Now really these results shouldn't actually be that surprising if you really dig into it. After all, the vector version of this is storing (and therefore traversing) 4MB of data. That's all 1 million ints really is, it's not very big. Now sure you can store bigger things, but much bigger and you're probably storing a vector of pointers instead which only bumps that to 8MB of data. The linked list version, on the other hand, is storing 2 pointers + an int for each node. That's 20MB of data total. So resizing the vector involves a read of 2MB of data, a write of 2MB of data, and a traversal of 4MB of data - 8MB total. Simply traversing the linked list is hitting 20MB of data - over double the amount of memory bandwidth utilized. That's a big difference. In fact on my system at 1 million entries that happened to be the difference between the vector version comfortably fitting in L3 with loads of room to spare (especially since the resize made part of it nice & hot) vs. the linked-list version not coming close to fitting (specs on this CPU claim 32MB of L3, but it's really 16MBx2 - hitting the far L3 isn't much slower than hitting main memory). So more data to hit and it's pointer chasing? Modern CPUs just really hate that. Like a lot.

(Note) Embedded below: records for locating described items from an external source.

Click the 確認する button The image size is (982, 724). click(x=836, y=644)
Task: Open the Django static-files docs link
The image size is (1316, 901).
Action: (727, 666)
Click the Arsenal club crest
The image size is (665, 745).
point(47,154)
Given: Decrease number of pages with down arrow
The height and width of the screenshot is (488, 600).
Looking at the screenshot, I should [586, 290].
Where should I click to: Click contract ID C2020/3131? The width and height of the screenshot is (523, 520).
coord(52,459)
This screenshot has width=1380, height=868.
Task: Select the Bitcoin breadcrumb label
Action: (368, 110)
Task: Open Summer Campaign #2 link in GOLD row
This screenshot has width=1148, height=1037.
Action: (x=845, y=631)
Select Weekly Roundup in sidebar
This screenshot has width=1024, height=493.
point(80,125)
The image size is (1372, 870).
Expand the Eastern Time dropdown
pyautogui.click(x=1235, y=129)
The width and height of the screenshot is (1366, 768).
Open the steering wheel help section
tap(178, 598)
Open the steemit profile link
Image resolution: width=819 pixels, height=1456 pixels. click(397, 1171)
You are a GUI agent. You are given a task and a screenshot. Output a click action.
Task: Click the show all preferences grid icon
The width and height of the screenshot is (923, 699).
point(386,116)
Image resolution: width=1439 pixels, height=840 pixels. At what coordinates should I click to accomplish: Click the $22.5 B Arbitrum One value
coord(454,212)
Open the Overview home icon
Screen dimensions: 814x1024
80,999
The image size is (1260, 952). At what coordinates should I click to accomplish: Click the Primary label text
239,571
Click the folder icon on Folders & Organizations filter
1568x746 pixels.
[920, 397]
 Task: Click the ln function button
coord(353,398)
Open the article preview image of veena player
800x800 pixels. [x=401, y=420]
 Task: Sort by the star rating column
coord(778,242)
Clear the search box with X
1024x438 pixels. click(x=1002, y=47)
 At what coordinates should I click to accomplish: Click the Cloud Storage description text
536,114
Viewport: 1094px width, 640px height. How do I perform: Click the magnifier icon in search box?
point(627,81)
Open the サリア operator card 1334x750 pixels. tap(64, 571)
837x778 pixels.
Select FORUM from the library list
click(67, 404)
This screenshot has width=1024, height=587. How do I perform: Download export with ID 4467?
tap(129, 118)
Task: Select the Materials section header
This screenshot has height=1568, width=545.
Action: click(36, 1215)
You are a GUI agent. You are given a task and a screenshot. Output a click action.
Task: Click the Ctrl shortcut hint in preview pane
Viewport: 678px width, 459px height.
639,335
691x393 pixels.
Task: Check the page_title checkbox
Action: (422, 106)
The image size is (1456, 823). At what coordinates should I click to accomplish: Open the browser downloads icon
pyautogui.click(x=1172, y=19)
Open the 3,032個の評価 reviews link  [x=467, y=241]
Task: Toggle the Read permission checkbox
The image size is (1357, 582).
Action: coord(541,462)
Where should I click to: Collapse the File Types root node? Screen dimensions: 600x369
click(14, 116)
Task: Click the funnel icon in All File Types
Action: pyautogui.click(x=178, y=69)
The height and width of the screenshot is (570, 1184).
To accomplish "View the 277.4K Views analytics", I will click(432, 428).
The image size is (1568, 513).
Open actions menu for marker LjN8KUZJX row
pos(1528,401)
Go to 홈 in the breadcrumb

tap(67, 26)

Since I don't intend to cheat at happening to have sufficient L3 for the use case you laid out (combined with the benchmark naturally keeping this hot), I also tried adjusting it. I changed the containers to hold intptr's instead, and hit it with 10 million entries. Neither one comes close to fitting in L3 now. Still 80MB of data for the vector vs. 240MB for the linked list but maybe not having that copy and with both of them thrashing L3 the linked list might finally show something to redeem it.
That's a big fucking oof right there.> I appreciate the discussion. It's a bit of a rathole for something that you shouldn't be optimizing if you can completely avoid it by using the right data structure for your needs.
And a linked list is rarely the right data structure, so yes you should avoid trying to optimize for that without measuring.